I am an educator.  Although I have superannuated, the teacher term for leaving the classroom and collecting a pension, I can continue to say that.  I will always be an educator.  True, I work part-time for our school division as an assessment and curriculum consultant.  I facilitate professional development workshops for teachers through the Saskatchewan Professional Development Unit.  I even do professional writing for a publisher.  So I am still connected to my lifetime obsession with teaching.  Maintaining formal and official links is not, however, the main reason I can continue to call myself an educator.

My mind still orients my life around a classroom.  When I read anything, watch anything, meander through shops or travel, I am always thinking of applications to the classroom.  "Wouldn't it be cool to  . . .?"  or "Gee, I could do this with the kids . . ."  My body responds physically.  My tone of voice rises, my heart rate accelerates, my eyes must enlarge, and I know I lean forward.  Then, a reality check--Oh . . . I guess I'm not in the classroom any more.  I will have to try these ideas with teachers, and steal the trickle-down effect from conservative economists.

Make no mistake--I do not regret the decision.  I have not questioned the move for even a nanosecond.
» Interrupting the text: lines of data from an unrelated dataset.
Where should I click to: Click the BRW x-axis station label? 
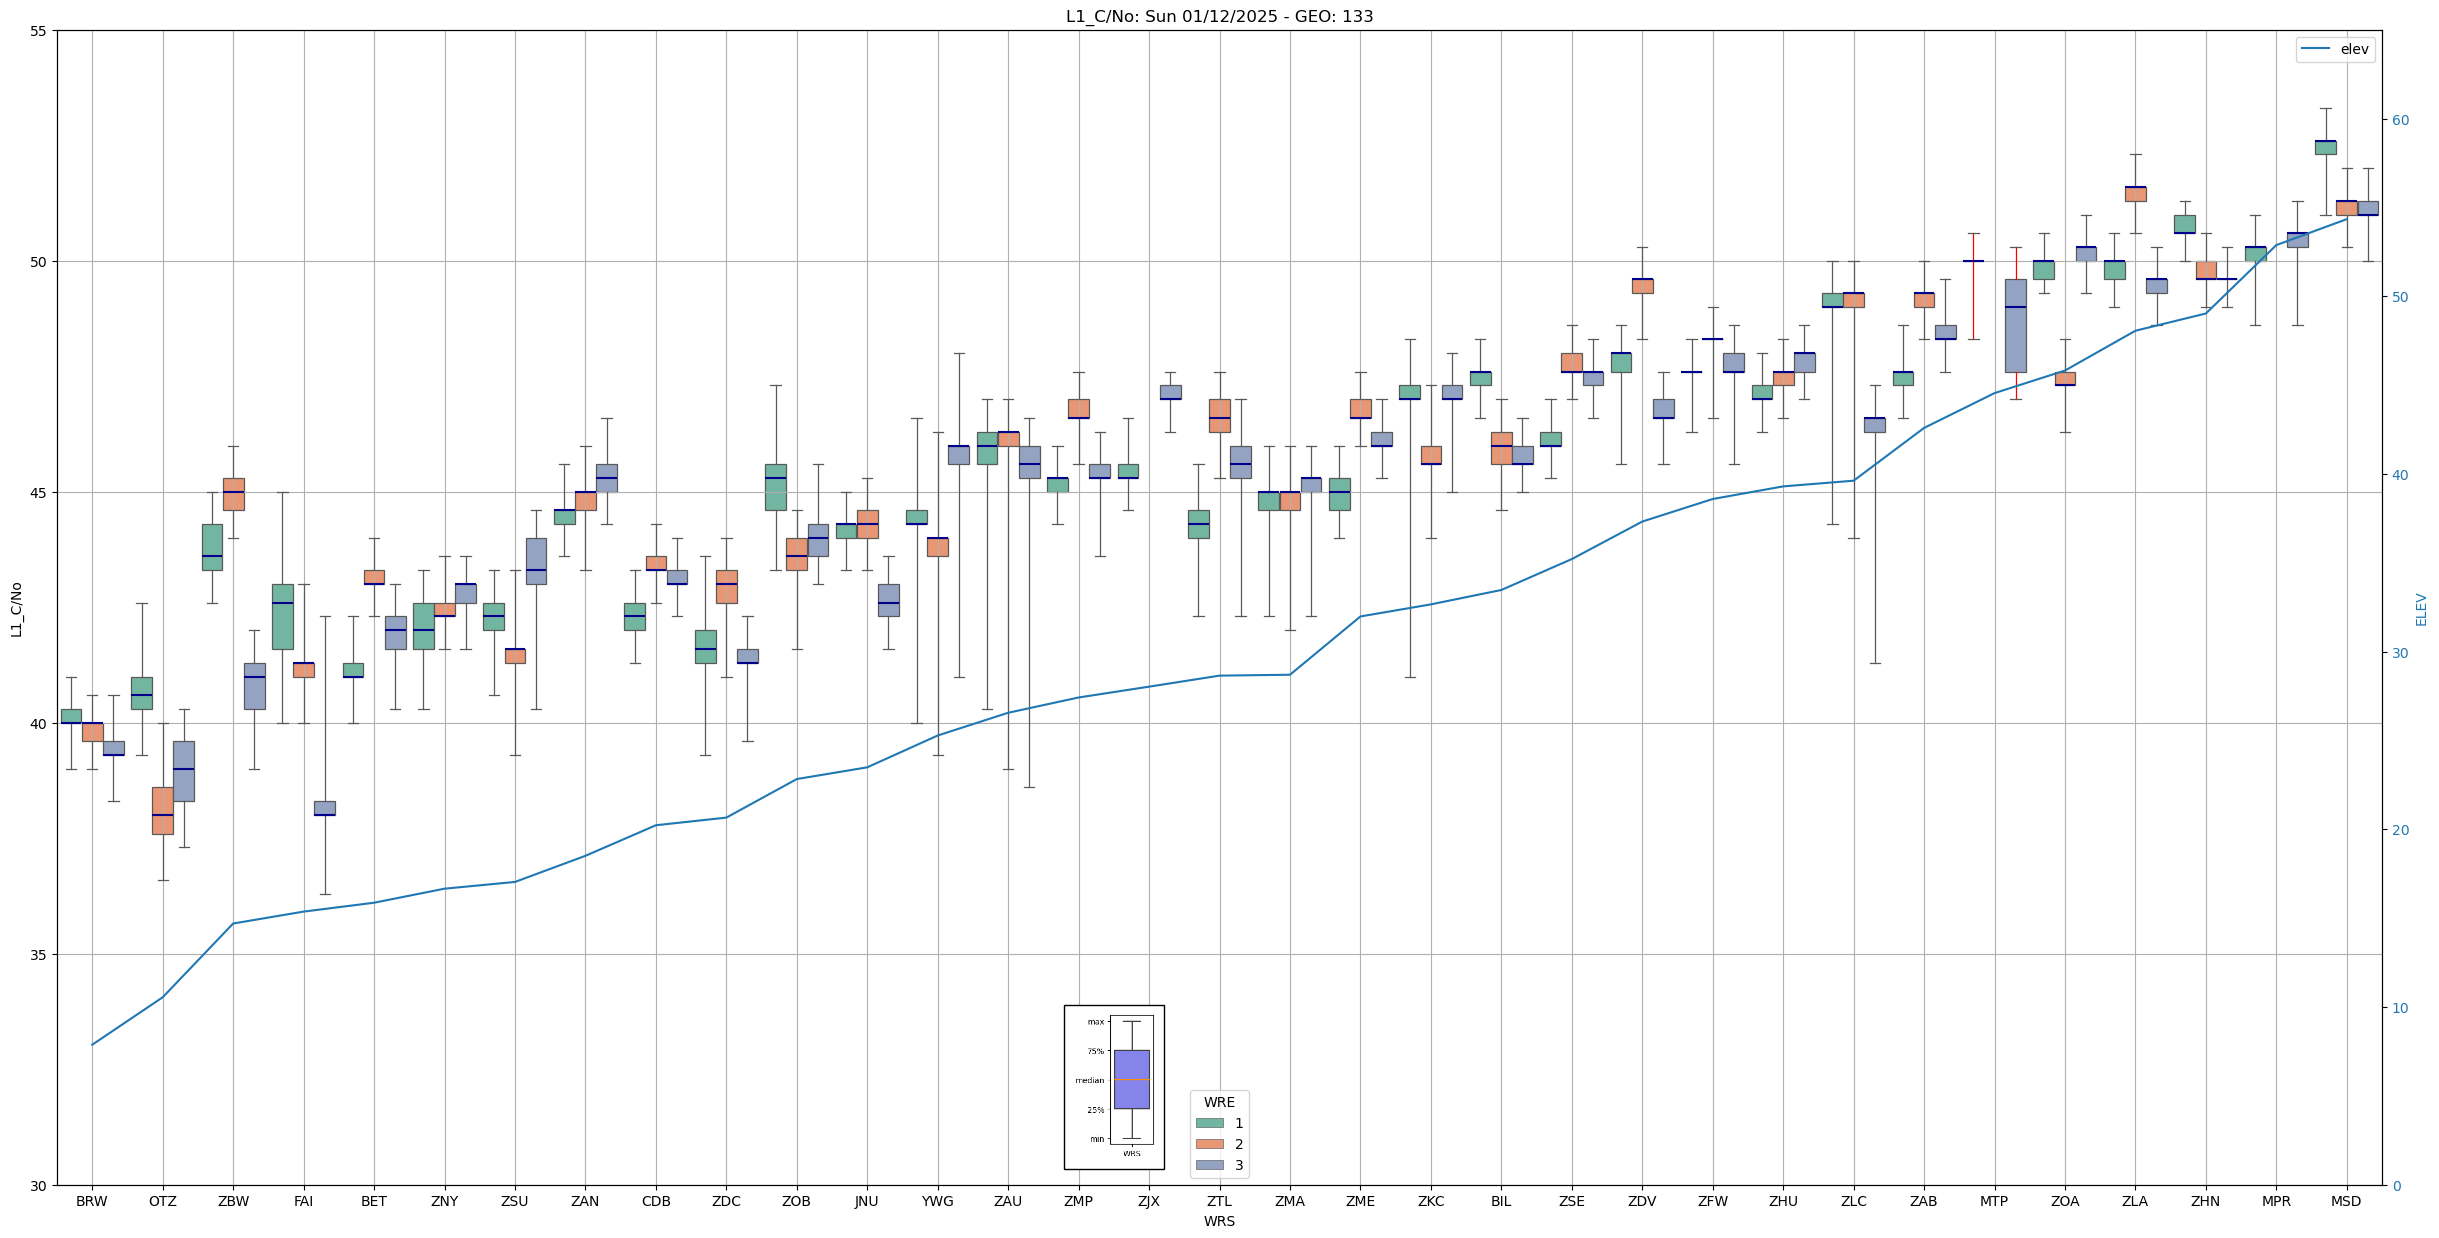click(92, 1201)
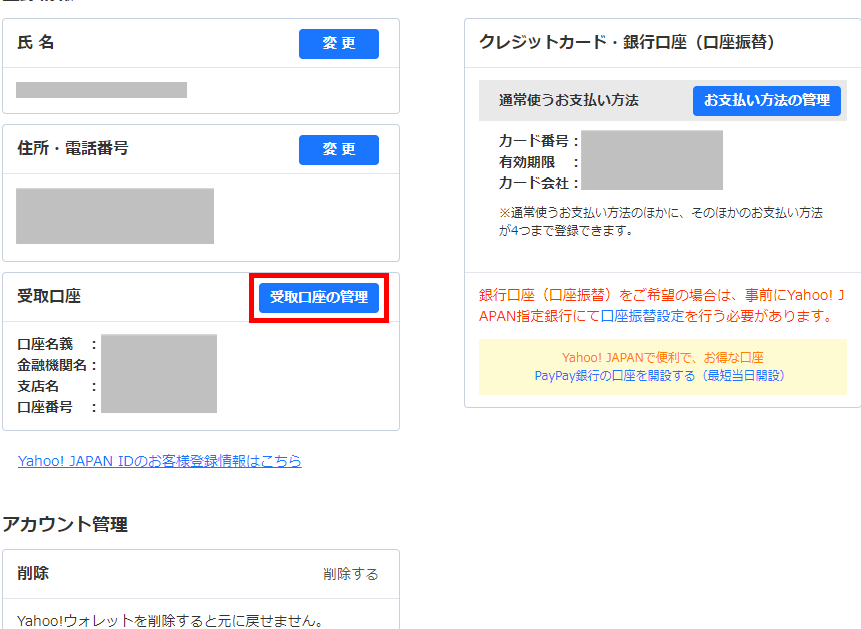861x629 pixels.
Task: Click the masked credit card details
Action: point(651,160)
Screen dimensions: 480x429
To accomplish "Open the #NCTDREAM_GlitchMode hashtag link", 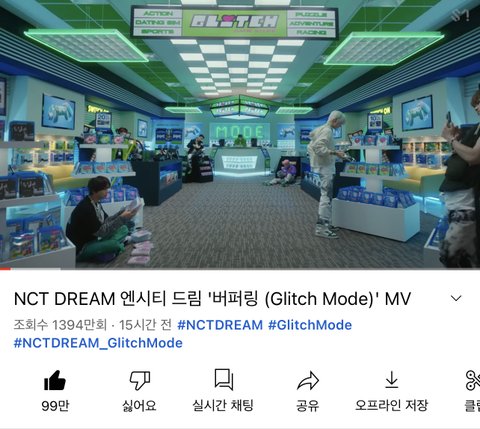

I have a life again.  I have bought cookbooks, and I have actually used them.  At this very moment, the tantalizing sweet and sour aroma of pulled pork in the oven has transcended the kitchen into my office on its way to other corners of the house.  I am getting enough sleep.  I have time for people.  We entertain.

In fact, I suspect that this new decade may be the best time of my life.  Certainly, leaving the classroom is the most important change in my life since our first child was born.  So far, I am healthy, reasonably fit, mentally and physically, and excited to be learning so much.

That's who I am.  A teacher.  Always.




Wednesday, January 23, 2013

Jumping In

Hello there.

I've done it.  I've begun a blog.

I might even say I'm proud of myself, venturing forth in this unlimited community.  It's a leap for me--not technology, per se, just the personal communication aspect, especially at my age, 59 and counting.

In fact, ironically, it's the age that has spurred me to begin.  I hope that this blog will be an account of this stage of my life, a chronicle of getting older, and then, later, getting old.  Why does age fascinate me?  I can honestly say, it's not fear; anticipation is probably a better word.

I have a lot of experience with age, and with old age.  I've stared it in the face already.  I've danced with it, admired it, respected it, relied on it, cringed at its surprises and rejoiced in its gifts.  My parents lived with us, with my husband and me and our three children, for eighteen years, until they died, my mother at 92 and my father at 100.  As you can imagine, there are stories, lots of them, to be told over the weeks and months ahead.

For now, for this introductory post, I am focusing on the excitement ahead.  Each decade of my life has been better than the previous one, and I am very curious as to what the new one beginning in July will bring.  My twenties was the decade of initiation; my thirties the decade of children.  I devoted my forties to my career, and my fifties, it seems, have solidified my identity.

Now, what's next?  The journey continues.  Anticipated thanks to anyone who comes along.